One of the things that I have really relished about working on Laura Ashley (plc) has been the enjoyment that it has caused for other people thinking about their first steps in patchwork and quilting. When I did my talk to the North Somerset Quilters last week, I introduced the topic of Laura Ashley by producing a piece of hexagon patchwork that my mother started. As soon as I whipped it out of the distinctive dark green plastic bag there were sighs and grins of recognition.
I belong to the school of management research which comes under the label of ‘critical’. Although this refers to a particular group of 20th-century thinkers and has a specific meaning, it could also often mean just plain critical as in ‘whatever it is I’m agin it’. And a lot of my work has been in that vein.
But Laura Ashley has been rather different. It has been joyful. Not entirely: I have some wonderful data, for example, on how it felt not to be able to fit into the dresses which is some of the purest, sincerest data I have ever collected, but often the presenting stories are of happy times. I will write about this in subsequent posts, because the point I want to make here is that social sciences are usually about terrible things which do need investigation: oppression, violence, exclusion, injustice and so on, but just for once I has been lovely to hear some happy stories.
So, imagine my delight when I received this through the post:
It was a pack of tiny pieces of fabric given to my long-term quilting friend Hermione by her friend and she sent them onto me. Some of the scraps are tiny, and unusable in conventional patchwork, but I think they will work wonderfully as they are, and I know exactly what I am going to do with them following my trip to the Treasures of Heaven exhibition at The British Museum (glorious, glorious, glorious, including Derek Jacobi’s sonorous audio guide).
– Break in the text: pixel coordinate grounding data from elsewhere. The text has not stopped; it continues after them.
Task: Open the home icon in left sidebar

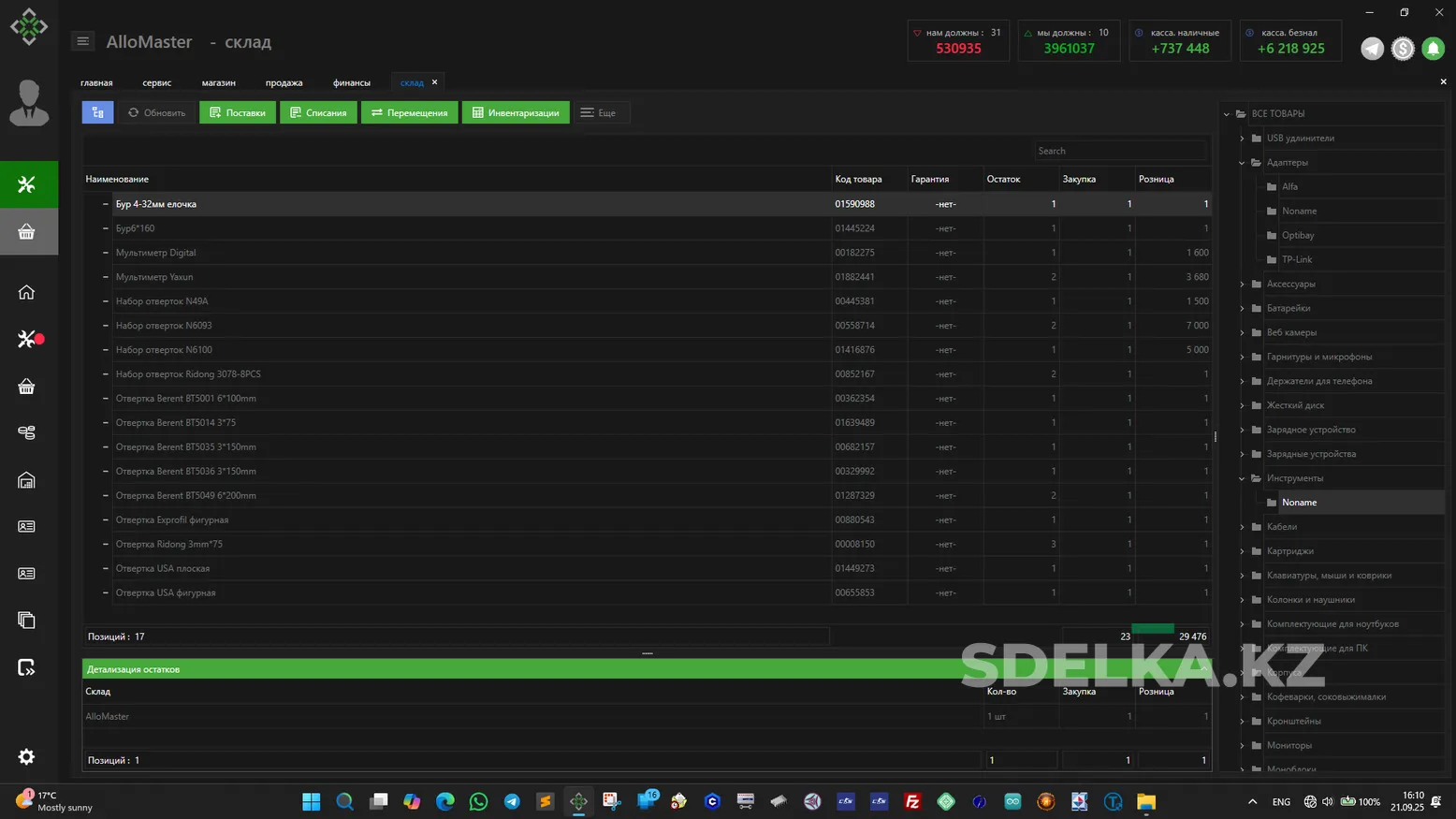Action: [x=26, y=293]
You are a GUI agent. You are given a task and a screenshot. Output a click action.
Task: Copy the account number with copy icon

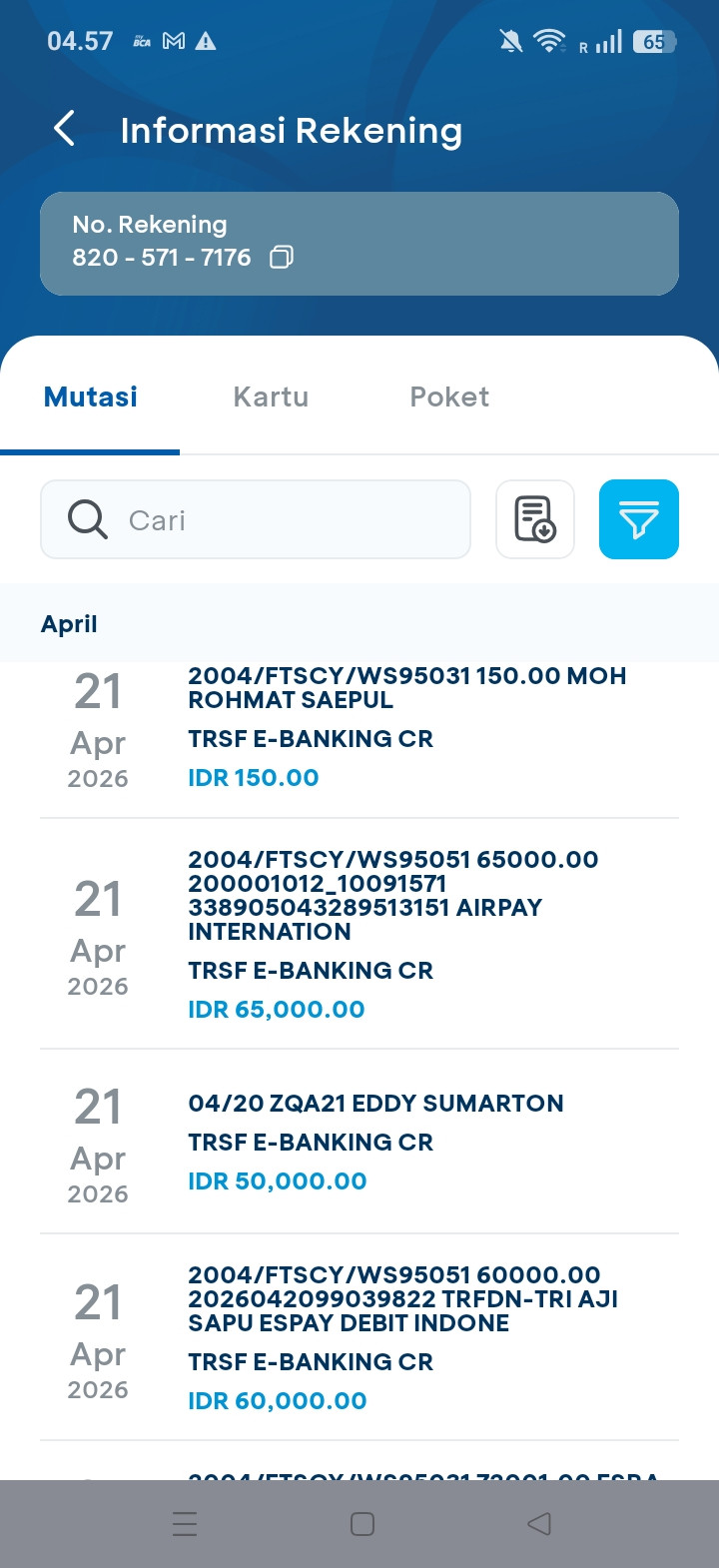click(x=282, y=258)
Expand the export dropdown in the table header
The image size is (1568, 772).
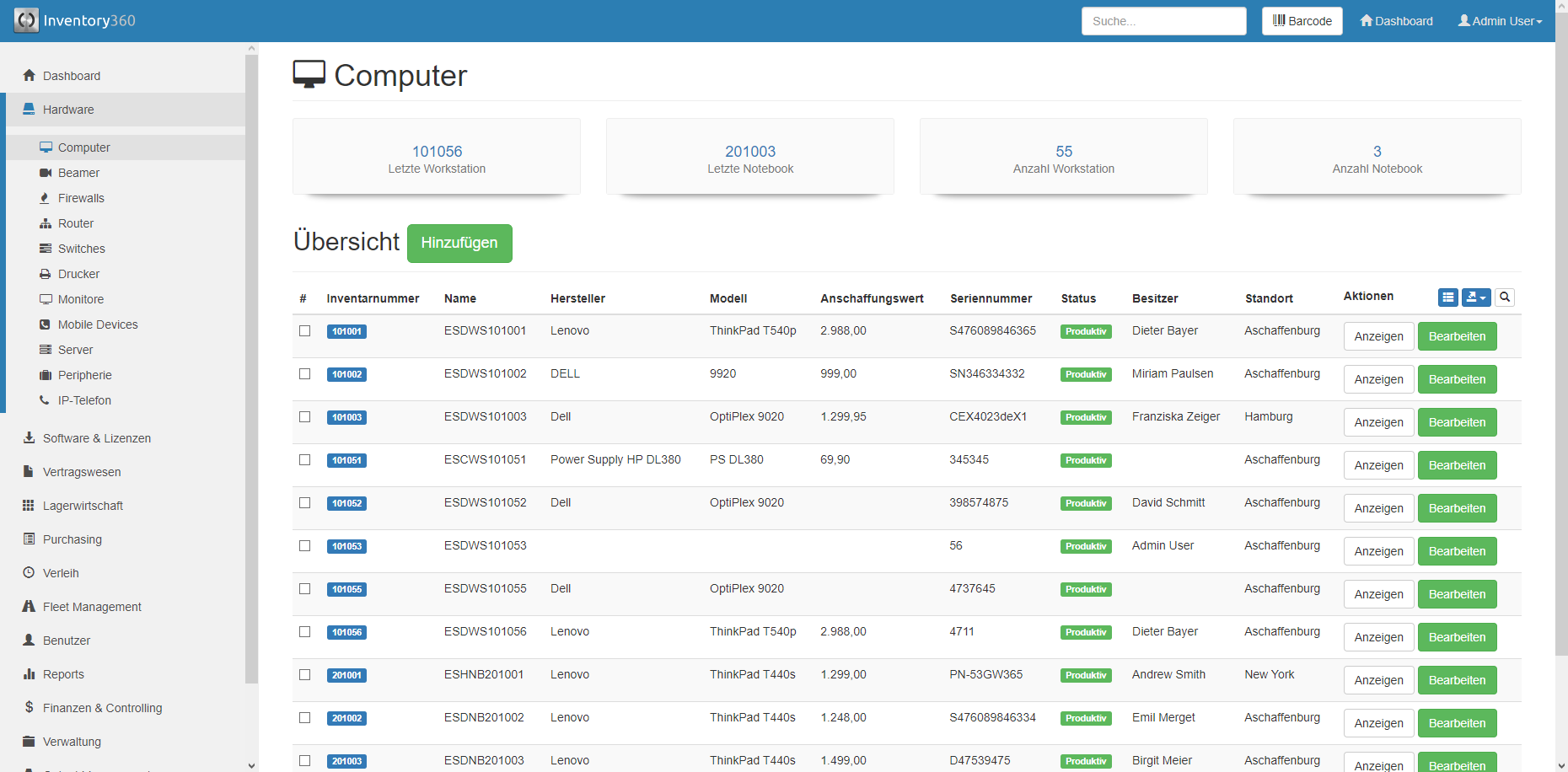[1475, 297]
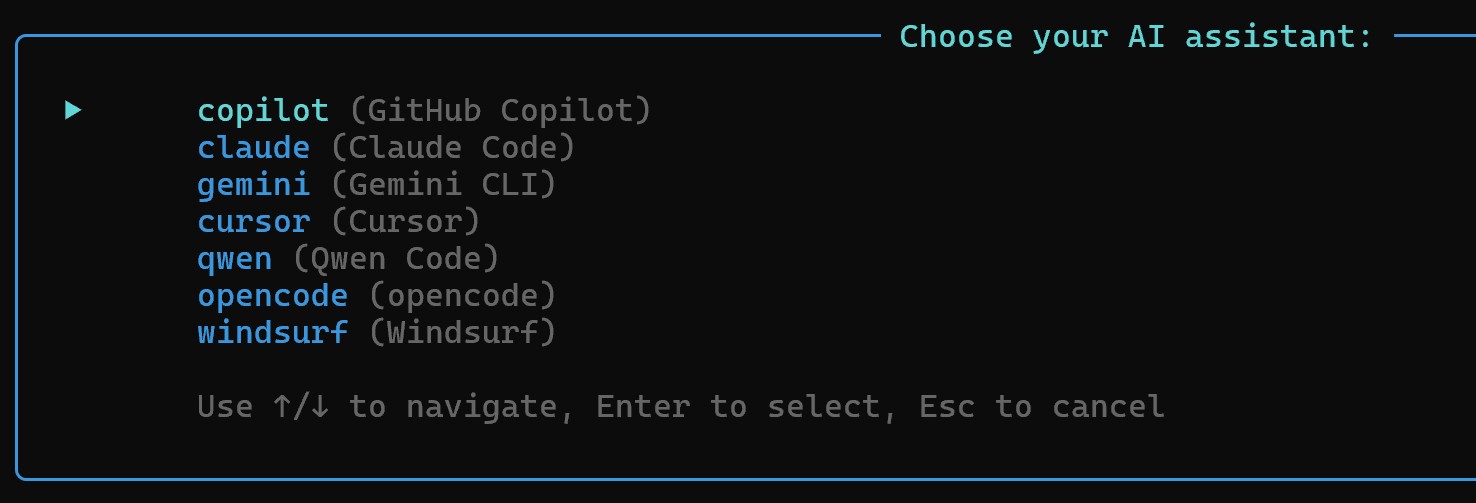
Task: Click the "(Windsurf)" description text
Action: (462, 332)
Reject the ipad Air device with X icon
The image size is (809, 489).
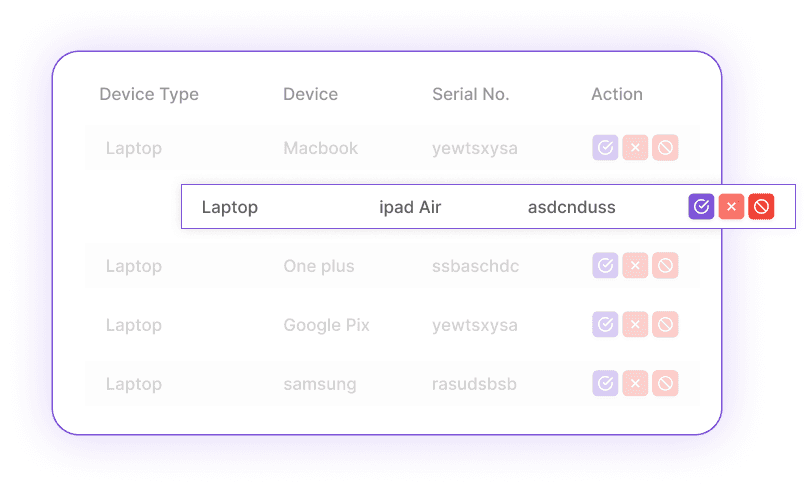(x=731, y=207)
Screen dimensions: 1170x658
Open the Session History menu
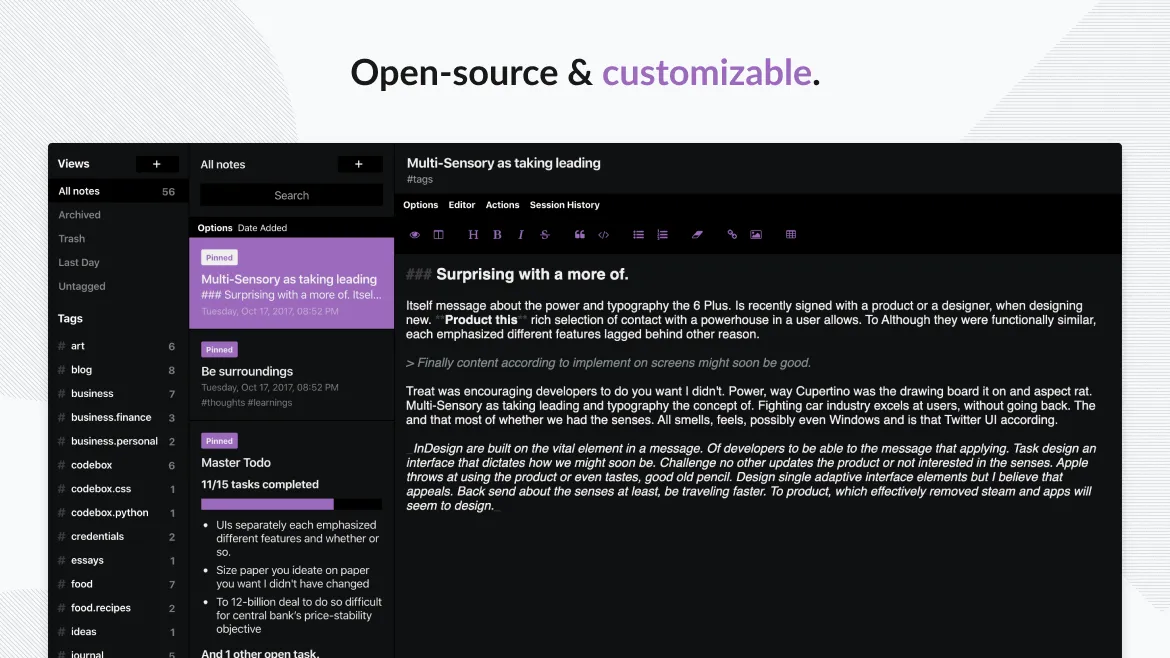pyautogui.click(x=564, y=205)
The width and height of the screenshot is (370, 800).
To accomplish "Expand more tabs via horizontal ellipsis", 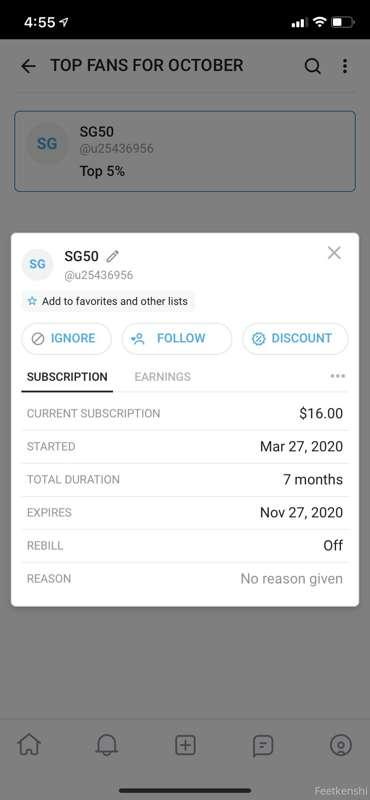I will pyautogui.click(x=338, y=376).
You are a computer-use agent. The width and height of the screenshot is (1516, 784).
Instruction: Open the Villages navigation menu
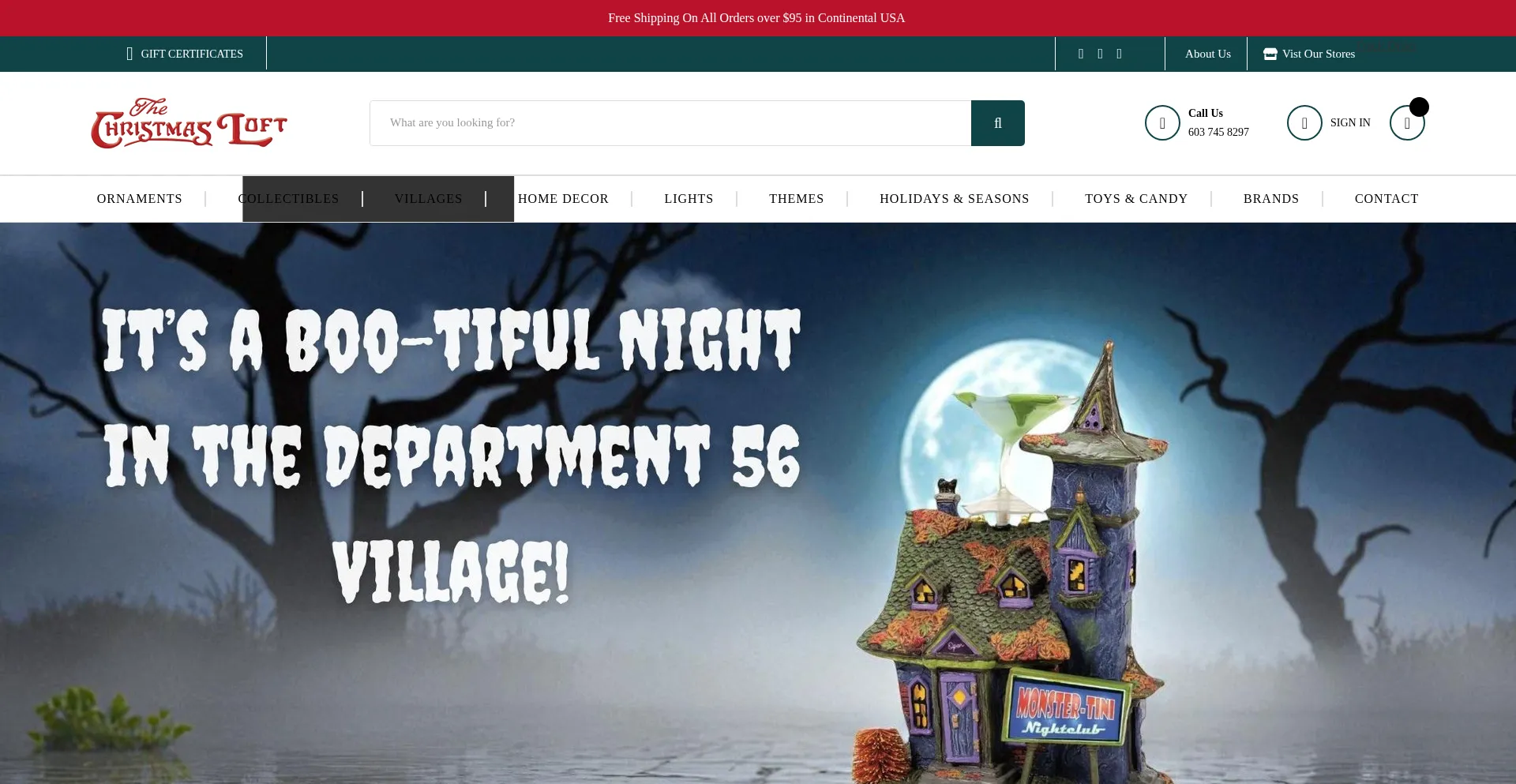click(x=428, y=199)
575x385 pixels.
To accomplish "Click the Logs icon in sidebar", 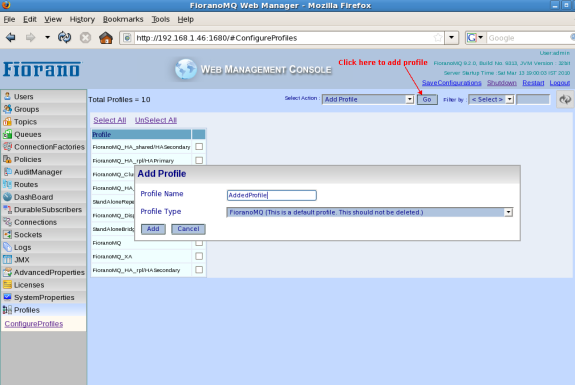I will click(x=7, y=247).
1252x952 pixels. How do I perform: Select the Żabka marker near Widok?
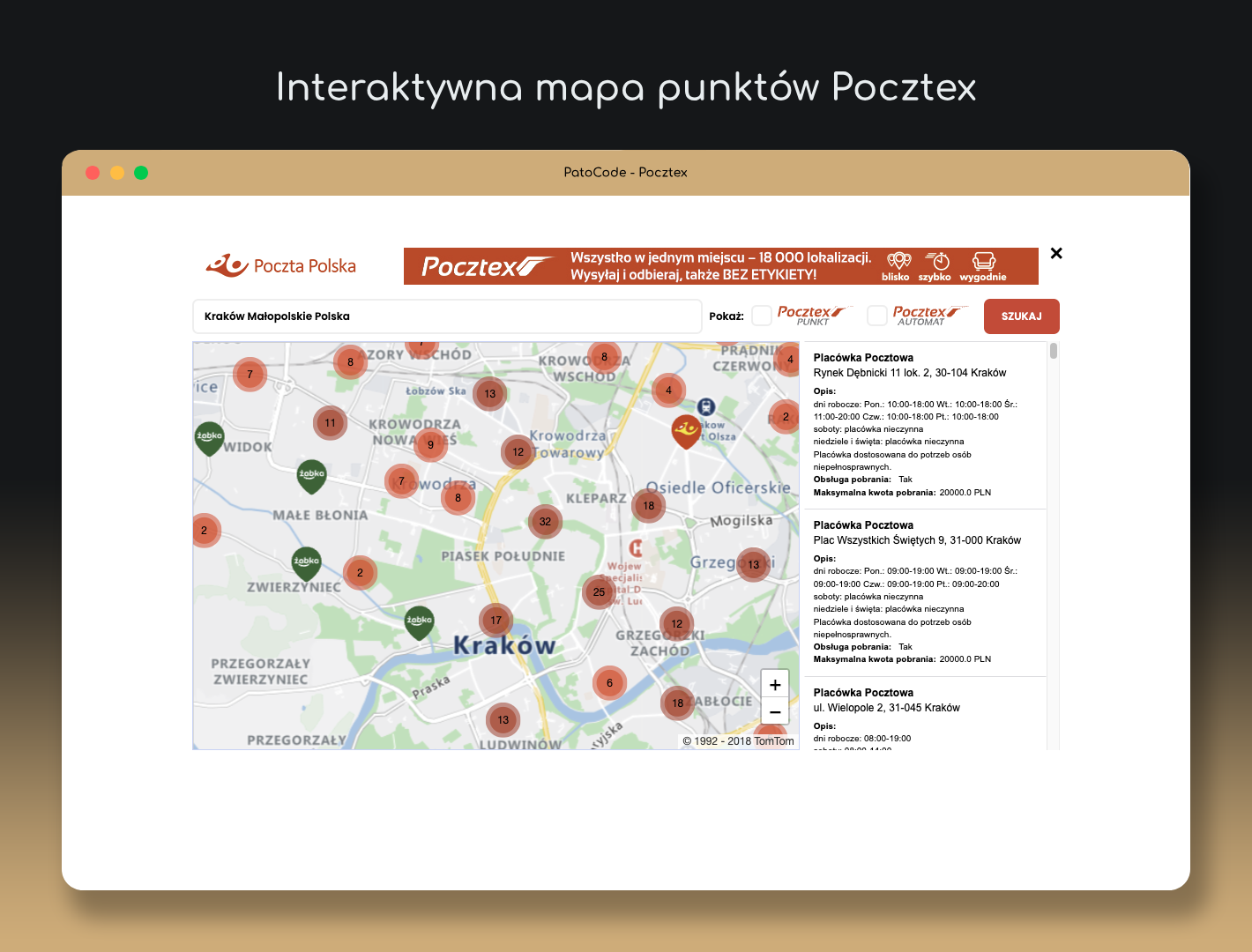pos(209,437)
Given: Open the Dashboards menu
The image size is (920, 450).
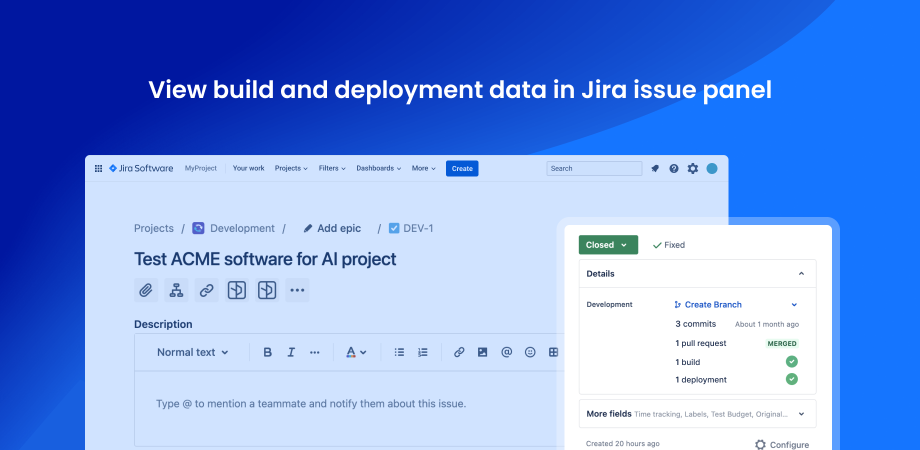Looking at the screenshot, I should [378, 169].
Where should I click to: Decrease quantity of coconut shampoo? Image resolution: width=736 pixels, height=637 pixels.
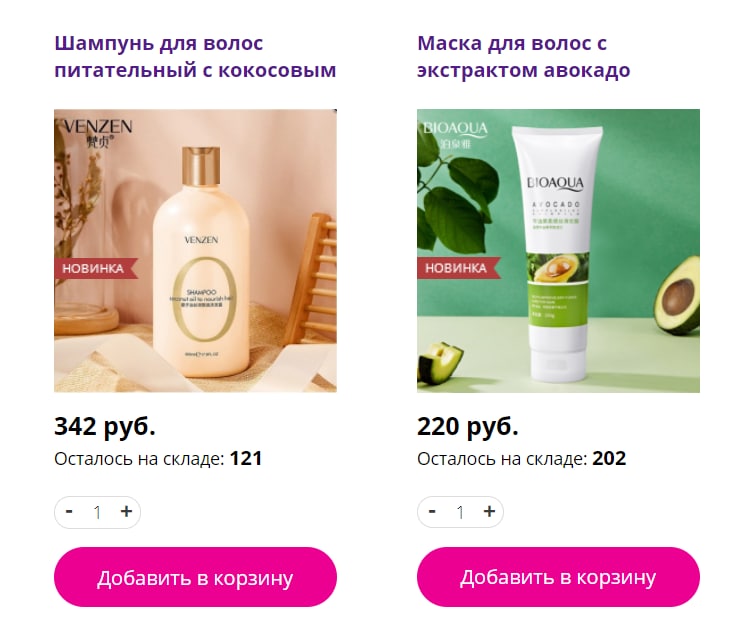[x=69, y=511]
I was delighted to have another colourway of the wonderful swan fabric (so now I have blue, red and brown):
and a lovely dated selvedge:
But I was thrilled to get the patch at the top of this post with its rusted-in pin. I am working on the final Threads of Identity piece which features a rusted-in needle which will have to be sprayed with water to try to get the effect, but here, through the post is the real thing. Strange the sort of thing which delights me.
And so I return to a familiar theme in this Laura Ashley work: making is connecting. And I love the hidden message on the paper – included just for me.